CSKA SOFIA-ROMA. “Storia di ieri”, riflessioni del giorno dopo…
di Diego ANGELINO – Quando si smetterà di parlare di “sconfitta indolore” avremo finalmente fatto uno scatto di mentalità. Perché perdere deve essere – e per me lo è anche nelle amichevoli – perlomeno fastidioso.
Farlo in una gara europea – anche se a primo posto acquisito – lo è doppiamente: l’imbarazzo cresce ancora, visto che si sono anche sporcati gli esordi di promettenti giovani.
Partiamo da loro, concentrandoci soprattutto – non ce ne vogliano gli altri tre – sulla personalità di Tommaso Milanese, il cui gol di scaltrezza e qualità è solo il suggello dell’ottima prova fornita dal 1’. Una scoperta, l’ennesima, dell’emarginato – nell’ultimo decennio, per fortuna concluso – Bruno Conti.
Ai ragazzi – timido Bamba, sostanzialmente incolpevole Boer, ingiudicabile Tripi – cui si possono perdonare anche le ingenuità, fanno da contraltare i “grandi”, le cui leggerezze non possono essere sottaciute con la stessa semplicità.
Gravi davvero quelle che Diawara e Fazio mettono in pratica in occasione delle reti del 2-1 e del 3-1. Oltre agli errori evidenti di alcuni elementi, saltano agli occhi le polveri bagnate di Carles Perez. Meglio sicuramente Mayoral: non segna ma è mobile e attivo, oltre a servire l’assist a Milanese.
Bruno Peres è il solito: qualche buona cosa davanti, sempre malino dietro: da una sua ripartenza sbagliata nasce l’azione dell’1-0 degli avversari. Chissà che il problema capitato a Calafiori ieri non si trasformi nell’occasione per vedere, a Bologna, la coppia d’esterni formata dal diciottenne e da Spinazzola.
Riecco Smalling: mette minuti nelle gambe, con l’auspicio di essersi lasciato definitivamente alle spalle problemi e problemini che ne hanno contraddistinto questa prima parte di stagione.

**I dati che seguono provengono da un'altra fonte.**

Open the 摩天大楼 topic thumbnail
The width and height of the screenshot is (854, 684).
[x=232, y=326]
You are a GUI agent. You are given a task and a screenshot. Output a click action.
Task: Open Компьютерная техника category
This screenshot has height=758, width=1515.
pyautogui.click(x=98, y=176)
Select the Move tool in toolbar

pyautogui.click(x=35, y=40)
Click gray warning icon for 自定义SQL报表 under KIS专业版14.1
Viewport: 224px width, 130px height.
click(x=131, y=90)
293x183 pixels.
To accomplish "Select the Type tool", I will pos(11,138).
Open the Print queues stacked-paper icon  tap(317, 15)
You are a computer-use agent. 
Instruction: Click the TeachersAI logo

Dando appuntamento all’Europa League nel 2021, ora di corsa fino alle Feste con la Serie A. Bologna è la classica buccia di banana: se la eviti e vinci hai fatto il tuo; se la cogli e- ben che vada – pareggi, ti becchi le critiche. Non è la stampa: è il destino di chi deve – o dovrebbe – puntare a qualcosa d’importante.